◆ Excerpt:

>> Begin

The ALJ also determined that the respondents improperly “elected to terminate temporary total disability after October 28, 1994.” Although the ALJ’s written findings are not explicit, it is apparent from his oral remarks that he considered the respondents’ November 4, 1994 admission to be invalid under the Rules of Procedure, and the same was true of the December 6, 1994 admission. The ALJ also concluded that, under §8-43-304(4), C.R.S. (1994 Cum. Supp.), the penalty period should commence December 2, 1994, the day after the respondents received an application for hearing notifying them that the claimant was seeking a penalty.

I.
On review, the respondents contend that the ALJ erred in awarding temporary total disability benefits subsequent to October 28, 1994. In this regard, the respondents argue that the ALJ erred in failing to determine whether the claimant was at “fault” for his separation from employment on October 28. The respondents assert that, had the ALJ made this determination, he would have concluded that the claimant was not entitled to benefits. We reject this argument.

>> End

◆ Directive 1:
Answer these questions about the workers' compensation ruling excerpt:
(a) On what date did the ALJ decide the penalty period should begin?
(b) Which two admissions by the respondents did the ALJ consider invalid?
(c) What did the respondents say the ALJ failed to determine about the claimant's separation from employment?
◆ Directive 2:
Carry the workers' compensation ruling excerpt forward from its last sentence, in the same voice.

◆ Source data:

>> Begin

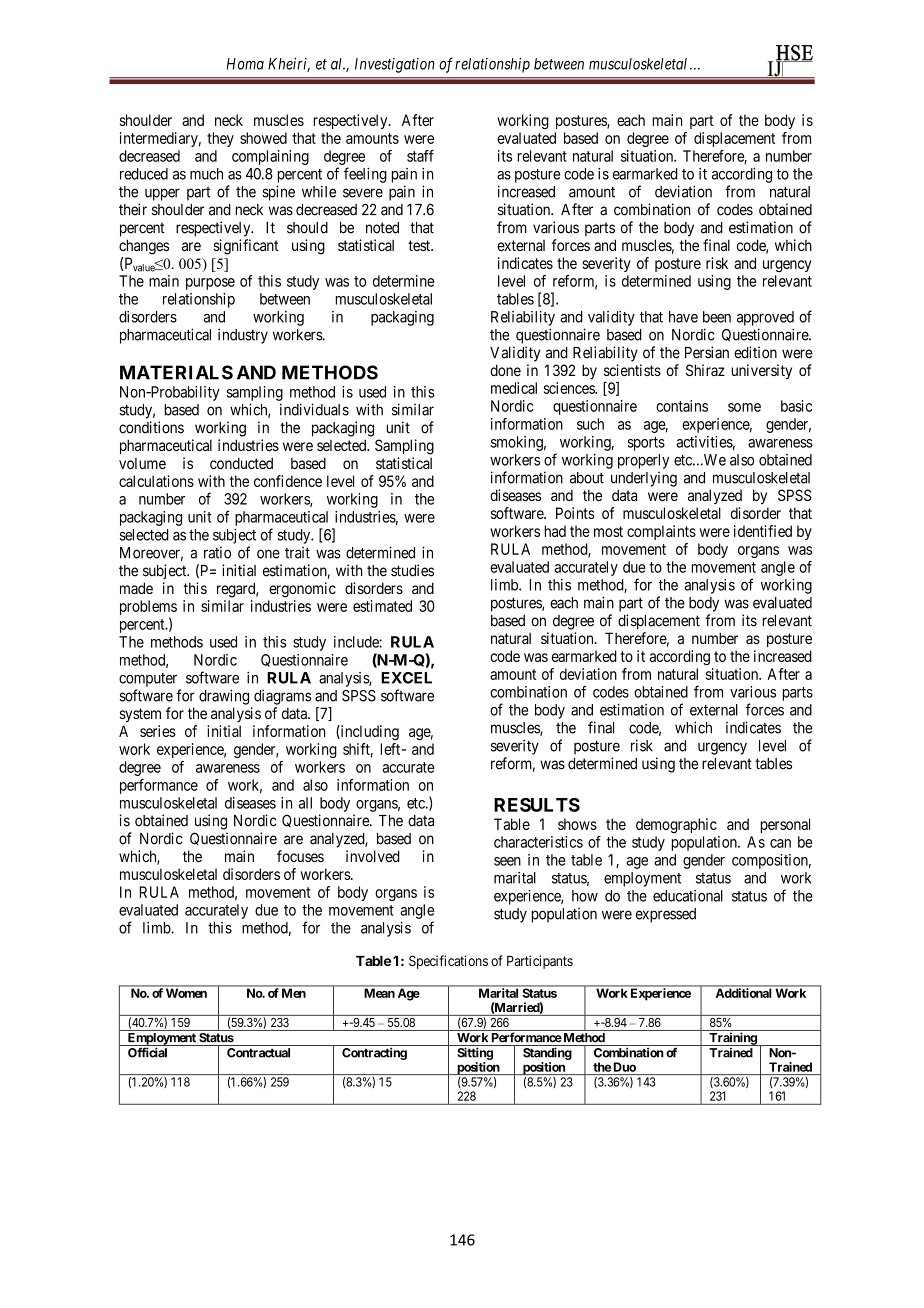 This image has height=1308, width=924. What do you see at coordinates (717, 317) in the image?
I see `been` at bounding box center [717, 317].
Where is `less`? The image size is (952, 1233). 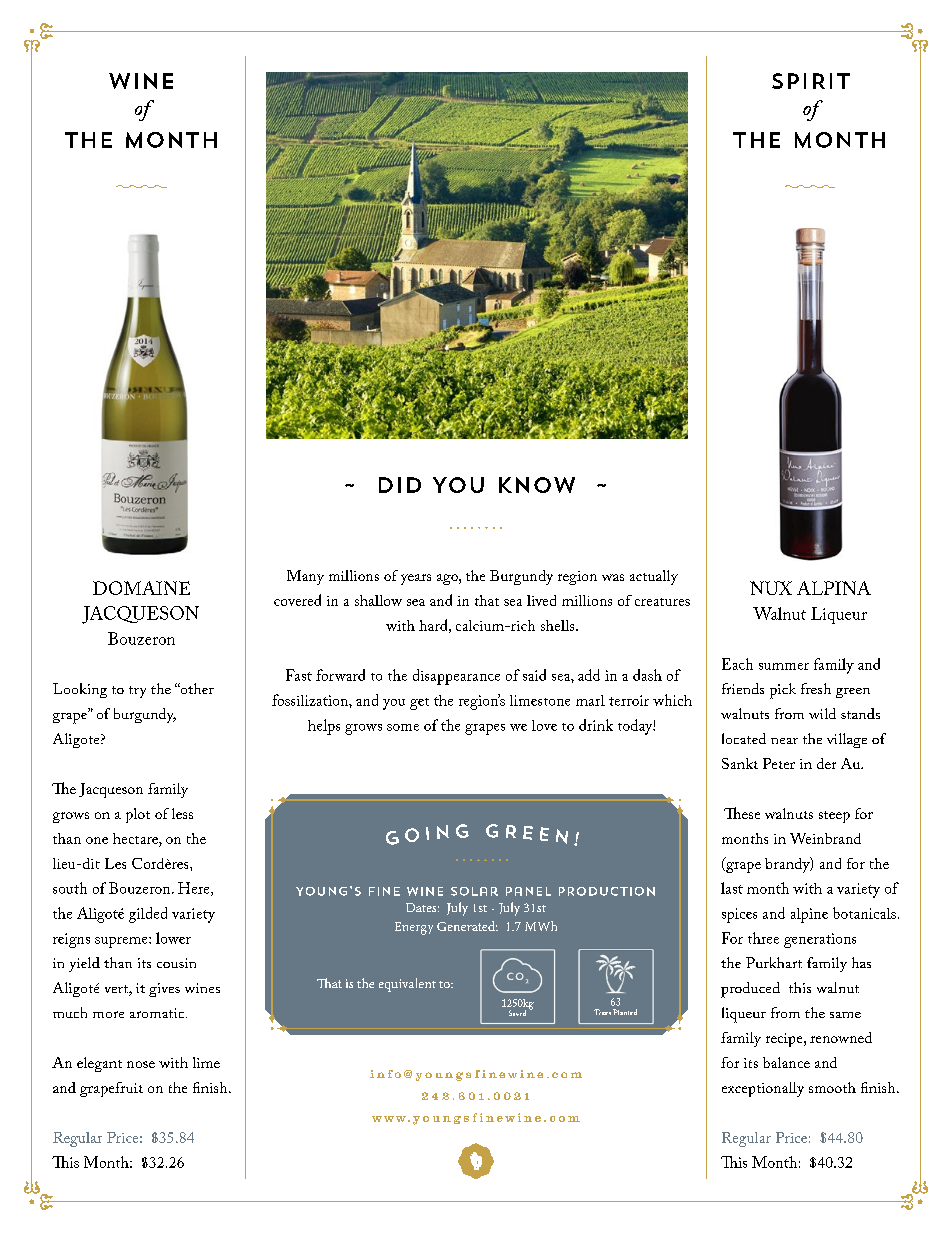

>> End

◆ Written reply 1:
(a) December 2, 1994
(b) The November 4, 1994 admission and the December 6, 1994 admission
(c) Whether the claimant was at "fault" for his separation from employment on October 28

◆ Written reply 2:
In PDM Molding Co., Inc. v. Standberg, 898 P.2d 542 (Sup.Ct. 1995), our Supreme Court held that “fault” is a factor to be considered when determining whether loss of post-injury employment has severed the causal connection between an industrial injury and subsequent wage loss. However, the court went on to hold that if the claimant is at fault for loss of post-injury employment, he is nevertheless entitled to temporary total disability benefits if he can establish that the “work-related injury contributed to some degree to his [post-separation] wage loss.” In so doing, the court quoted an Arizona appellate decision which held that, as long as the effects of the industrial injury contribute “to a claimant’s inability to secure employment at pre-injury wage levels, compensation benefits are payable for loss of earning capacity.”

Here, the respondents filed an admission of liability conceding that the claimant was temporarily partially disabled between October 28, 1994 and January 9, 1995. Therefore, they have necessarily conceded that, “to some degree,” the claimant’s post-injury wage loss was attributable to the industrial injury. Therefore, under the Supreme Court’s opinion i Stanberg, their concession establishes that the claimant is entitled to temporary total disability benefits regardless of whether he was at fault for the October 28 separation.

Under these circumstances, there is no basis for setting aside the ALJ’s order on the ground that he failed to address the question of “fault” for the claimant’s October 28 separation. Regardless of whether the claimant was at fault, he is entitled to temporary total disability benefits under PDM Molding Co., Inc. v. Standberg, supra.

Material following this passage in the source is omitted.